Supplied text |
+++

# DHEA



## astra (Jan 20, 2008)

Hi

My fertility cons had suggested that I could try taking a DHEA supplement to improve egg quality and quantity. I don't seem to be able to get a prescription for this nor can I buy it over the counter. The only place to get it from is internet sites but I have no idea about which sites are reputable nor why it is so difficult to get hold of here whereas apparently in the states it is used a lot. Hope you can help

thanks 

astra x


----------



## mazv (Jul 31, 2006)

Hi Astra,

DHEA is not clasified as a medicine in this country and cannot be prescribed. There is not a licensed product available and I'm not aware if it is the sort of thing readily available via herbalist/supplemet wholesalers. Most people purchase it via the USA from wholesale websites. As to reputable companies then it is impossible to say, anyone can set up an internet site and flog whatever they like (assuming it is a legal activity.... or sometimes not!) As your consultant has suggested this then I'm assuming he has experience of other patients using this. He should really be the one to advise and take some responsibilty for this if he is recommending you use it.

Have a read of some of the DHEA threads on the complimentary approaches board  Click Here
to see what other FF's have done in this situation, it might help.

Best wishes
Maz x


----------

+++

Pixel coordinate grounding data:
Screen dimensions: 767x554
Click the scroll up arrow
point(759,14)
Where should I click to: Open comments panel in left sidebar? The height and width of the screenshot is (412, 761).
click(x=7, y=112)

+++

Task to complete | List every way of getting DHEA that the DHEA thread mentions, whether or not it is said to work.

Result for this exercise |
- A prescription
- Buying it over the counter
- Internet sites
- Herbalist/supplement wholesalers
- Wholesale websites in the USA